从页面登录后,在自动部署模块对应服务中可以查看到新添加的集群,同时列表中会实时监控yarn进程在机器上的状态。

## YARN集成Ranger认证(可选)
### Ranger安装
如果开启Ranger,则需要在所有YARN节点安装Ranger客户端。
```shell
lava ssh -f ${HOME}/yarnhost -e "yum install -y ranger-yarn-plugin"
lava ssh -f ${HOME}/yarnhost -e 'mkdir /usr/local/oushu/yarn/etc'
lava ssh -f ${HOME}/yarnhost -e "ln -s /usr/local/oushu/conf/yarn /usr/local/oushu/yarn/etc/hadoop"
```
### Ranger配置
在yarn1节点下
修改配置文件/usr/local/oushu/ranger-yarn-plugin_2.3.0/install.properties
```shell
POLICY_MGR_URL=http://ranger1:6080
REPOSITORY_NAME=yarndev
COMPONENT_INSTALL_DIR_NAME=/usr/local/oushu/yarn
```
同步YARN的Ranger配置,并执行初始化配置脚本
```shell
lava scp -r -f ${HOME}/yarnhost /usr/local/oushu/ranger-yarn-plugin_2.3.0/install.properties =:/usr/local/oushu/ranger-yarn-plugin_2.3.0/
lava ssh -f ${HOME}/yarnhost -e '/usr/local/oushu/ranger-yarn-plugin_2.3.0/enable-yarn-plugin.sh'
```
执行完初始化脚本后,看到如下信息说明成功,并按照要求重启服务。
```shell
Ranger Plugin for hive has been enabled.

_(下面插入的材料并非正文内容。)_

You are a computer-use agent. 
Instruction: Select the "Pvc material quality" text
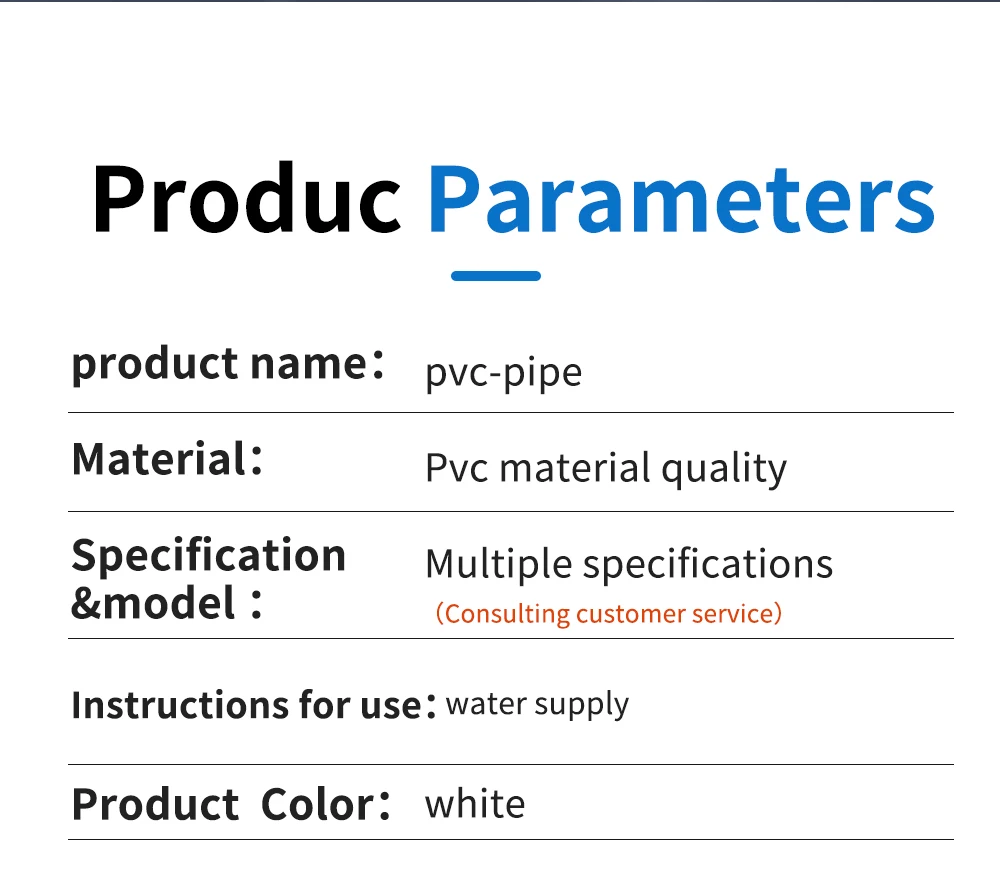click(606, 468)
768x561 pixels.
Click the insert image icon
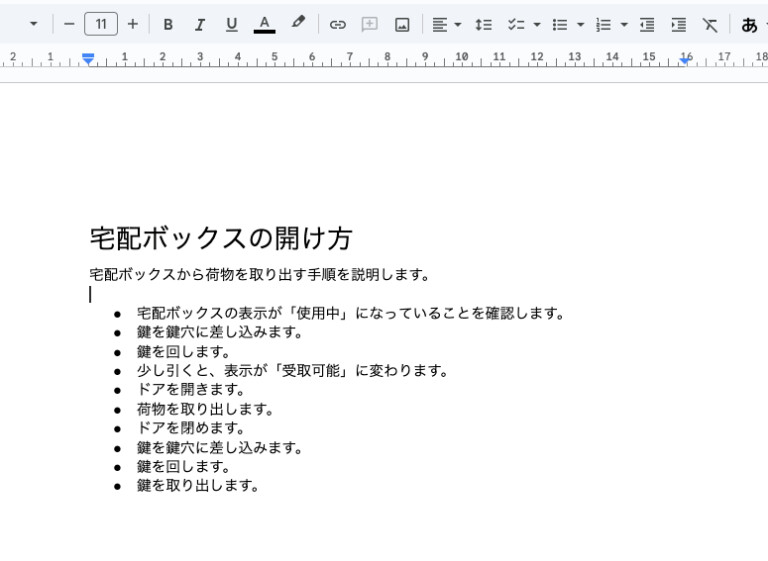(402, 24)
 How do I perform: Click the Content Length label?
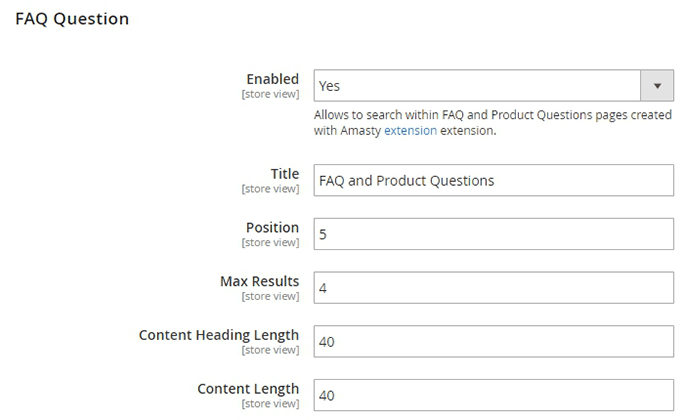pos(248,389)
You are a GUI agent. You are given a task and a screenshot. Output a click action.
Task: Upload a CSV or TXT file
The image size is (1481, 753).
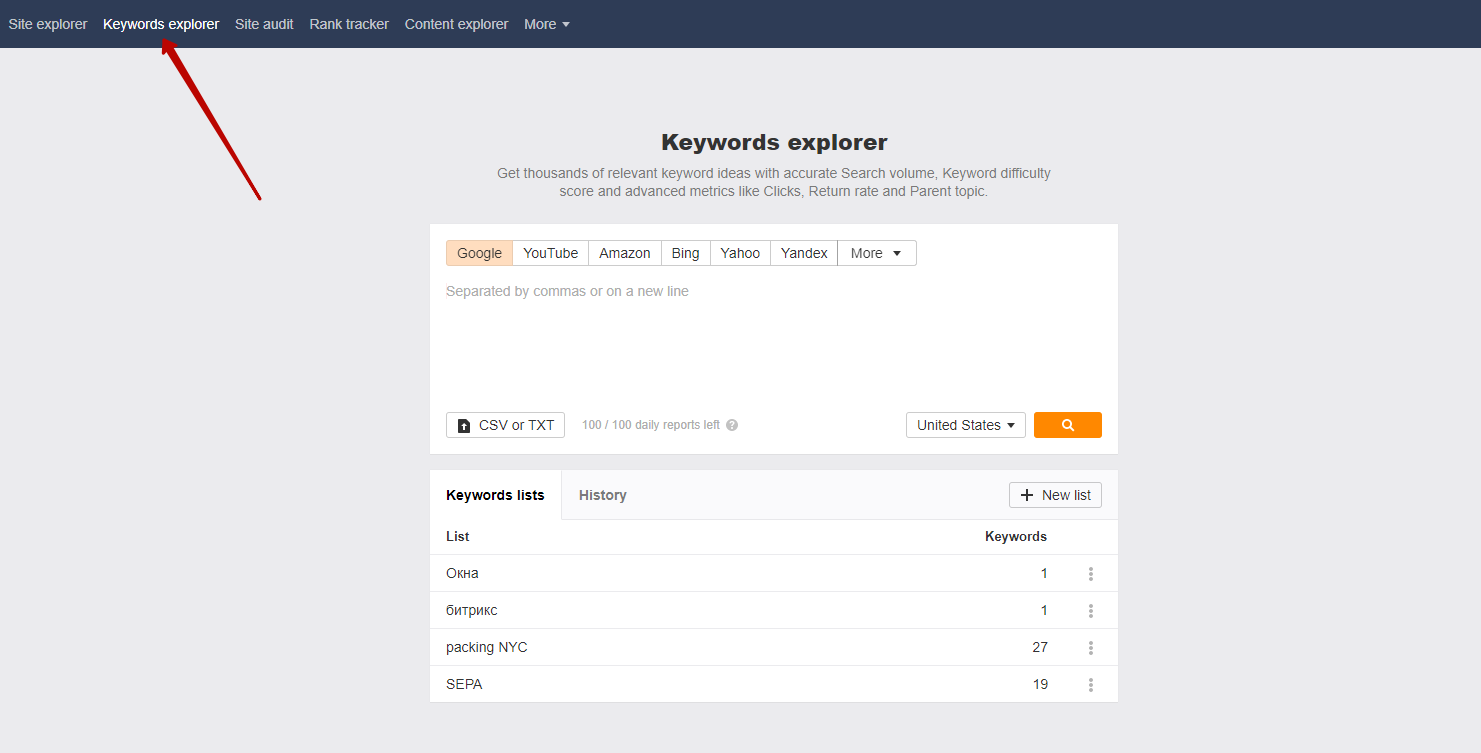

Please restart hive to ensure that changes are effective.
```
重新启动YARN
```shell
# 重启YARN集群
lava ssh -f ${HOME}/yarnhost -e 'sudo -E -u yarn yarn --daemon stop nodemanager'
lava ssh -f ${HOME}/rmhost -e 'sudo -E -u yarn yarn --daemon stop resourcemanager'
lava ssh -f ${HOME}/yarnhost -e 'sudo -E -u yarn yarn --daemon start nodemanager'
lava ssh -f ${HOME}/rmhost -e 'sudo -E -u yarn yarn --daemon start resourcemanager'
```
### 在rangerUI 上配置用户权限策略
### 创建`YARN Service`服务
- 登陆rangerUI http://192.168.1.14:6080,点击➕号添加`YARN Service`

- 填写服务名,注意需要和`install.properties`文件里的`REPOSITORY_NAME`名称保持一致

- 用户名、密码自定义,若开启HA则HA方式把ResourceManager链接方式全部写入,若kerberos开启了kerberos认证,则填写相应的keytab文件,否则使用默认配置

- 运行测试查看是否配置正确,正确后点击添加保存。


- 回到首页查看刚刚添加服务

### 创建访问测量
- 找到刚刚创建的服务,点击名称

- 点击'Add New Policy'按钮

- 设置访问策略,使得yarn用户有提交资源队列的权限,同时,要确保recursive 滑块处于开启状态。


- 查看刚刚设置

### Ranger + Kerberos 注意项
当开启Kerberos配置时,需要对Ranger服务也开启Kerberos,同时在配置YARN repo时,加入参数如下:

参数值为配置的Kerberos实体用户名。
添加完Policy后,稍等约半分钟等待Policy生效。生效后使用yarn用户就可以向YARN的root.default队列中提交、删除、查询作业等操作。